__Records for processing__:
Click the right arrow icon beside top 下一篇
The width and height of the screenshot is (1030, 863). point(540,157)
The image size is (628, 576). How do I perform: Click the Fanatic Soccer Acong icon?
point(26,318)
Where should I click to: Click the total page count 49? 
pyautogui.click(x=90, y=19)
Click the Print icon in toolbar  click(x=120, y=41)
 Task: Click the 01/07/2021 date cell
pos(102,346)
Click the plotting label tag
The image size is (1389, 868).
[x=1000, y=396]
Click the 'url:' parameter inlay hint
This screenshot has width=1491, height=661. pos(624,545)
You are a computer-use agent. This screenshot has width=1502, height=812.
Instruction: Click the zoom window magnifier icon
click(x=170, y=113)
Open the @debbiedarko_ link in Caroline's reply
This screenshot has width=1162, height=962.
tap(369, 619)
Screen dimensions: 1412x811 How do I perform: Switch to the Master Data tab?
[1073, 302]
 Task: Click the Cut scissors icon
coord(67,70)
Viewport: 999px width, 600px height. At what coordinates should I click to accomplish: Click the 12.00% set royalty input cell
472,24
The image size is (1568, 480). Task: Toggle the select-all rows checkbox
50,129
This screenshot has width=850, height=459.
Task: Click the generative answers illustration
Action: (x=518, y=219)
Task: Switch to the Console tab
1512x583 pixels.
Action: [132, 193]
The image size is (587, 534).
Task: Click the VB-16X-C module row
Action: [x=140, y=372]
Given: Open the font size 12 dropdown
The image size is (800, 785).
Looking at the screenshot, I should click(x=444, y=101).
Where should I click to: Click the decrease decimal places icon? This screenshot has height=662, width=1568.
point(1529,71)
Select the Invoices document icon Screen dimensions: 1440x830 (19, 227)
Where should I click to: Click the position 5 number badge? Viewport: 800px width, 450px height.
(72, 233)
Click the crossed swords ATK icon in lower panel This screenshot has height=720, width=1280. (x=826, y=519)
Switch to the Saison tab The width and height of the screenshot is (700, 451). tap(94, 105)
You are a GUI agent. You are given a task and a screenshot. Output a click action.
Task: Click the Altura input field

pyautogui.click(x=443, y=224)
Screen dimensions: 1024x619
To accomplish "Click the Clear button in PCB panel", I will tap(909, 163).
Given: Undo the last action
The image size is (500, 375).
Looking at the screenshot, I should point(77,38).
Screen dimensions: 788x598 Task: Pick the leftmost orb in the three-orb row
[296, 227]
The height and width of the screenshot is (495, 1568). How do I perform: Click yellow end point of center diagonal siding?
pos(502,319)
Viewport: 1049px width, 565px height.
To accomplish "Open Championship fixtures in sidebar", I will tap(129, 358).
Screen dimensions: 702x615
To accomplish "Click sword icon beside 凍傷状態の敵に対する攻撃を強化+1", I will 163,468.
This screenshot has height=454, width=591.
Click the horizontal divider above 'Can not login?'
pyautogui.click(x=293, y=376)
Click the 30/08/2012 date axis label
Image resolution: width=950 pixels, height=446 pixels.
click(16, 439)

__What to work on__:
All records are to be printed again, exactly and completely.

__Answer to the problem__:
Click the right arrow icon beside top 下一篇
The width and height of the screenshot is (1030, 863). point(540,157)
The image size is (628, 576). How do I perform: Click the Fanatic Soccer Acong icon?
point(26,318)
Where should I click to: Click the total page count 49? 
pyautogui.click(x=90, y=19)
Click the Print icon in toolbar  click(x=120, y=41)
 Task: Click the 01/07/2021 date cell
pos(102,346)
Click the plotting label tag
The image size is (1389, 868).
[x=1000, y=396]
Click the 'url:' parameter inlay hint
This screenshot has width=1491, height=661. pos(624,545)
You are a computer-use agent. This screenshot has width=1502, height=812.
Instruction: Click the zoom window magnifier icon
click(x=170, y=113)
Open the @debbiedarko_ link in Caroline's reply
This screenshot has width=1162, height=962.
tap(369, 619)
Screen dimensions: 1412x811 How do I perform: Switch to the Master Data tab?
[1073, 302]
 Task: Click the Cut scissors icon
coord(67,70)
Viewport: 999px width, 600px height. At what coordinates should I click to accomplish: Click the 12.00% set royalty input cell
472,24
The image size is (1568, 480). Task: Toggle the select-all rows checkbox
50,129
This screenshot has width=850, height=459.
Task: Click the generative answers illustration
Action: (x=518, y=219)
Task: Switch to the Console tab
1512x583 pixels.
Action: [132, 193]
The image size is (587, 534).
Task: Click the VB-16X-C module row
Action: [x=140, y=372]
Given: Open the font size 12 dropdown
The image size is (800, 785).
Looking at the screenshot, I should click(x=444, y=101).
Where should I click to: Click the decrease decimal places icon? This screenshot has height=662, width=1568.
point(1529,71)
Select the Invoices document icon Screen dimensions: 1440x830 (19, 227)
Where should I click to: Click the position 5 number badge? Viewport: 800px width, 450px height.
(72, 233)
Click the crossed swords ATK icon in lower panel This screenshot has height=720, width=1280. (x=826, y=519)
Switch to the Saison tab The width and height of the screenshot is (700, 451). tap(94, 105)
You are a GUI agent. You are given a task and a screenshot. Output a click action.
Task: Click the Altura input field

pyautogui.click(x=443, y=224)
Screen dimensions: 1024x619
To accomplish "Click the Clear button in PCB panel", I will tap(909, 163).
Given: Undo the last action
The image size is (500, 375).
Looking at the screenshot, I should point(77,38).
Screen dimensions: 788x598 Task: Pick the leftmost orb in the three-orb row
[296, 227]
The height and width of the screenshot is (495, 1568). How do I perform: Click yellow end point of center diagonal siding?
pos(502,319)
Viewport: 1049px width, 565px height.
To accomplish "Open Championship fixtures in sidebar", I will tap(129, 358).
Screen dimensions: 702x615
To accomplish "Click sword icon beside 凍傷状態の敵に対する攻撃を強化+1", I will 163,468.
This screenshot has height=454, width=591.
Click the horizontal divider above 'Can not login?'
pyautogui.click(x=293, y=376)
Click the 30/08/2012 date axis label
Image resolution: width=950 pixels, height=446 pixels.
click(16, 439)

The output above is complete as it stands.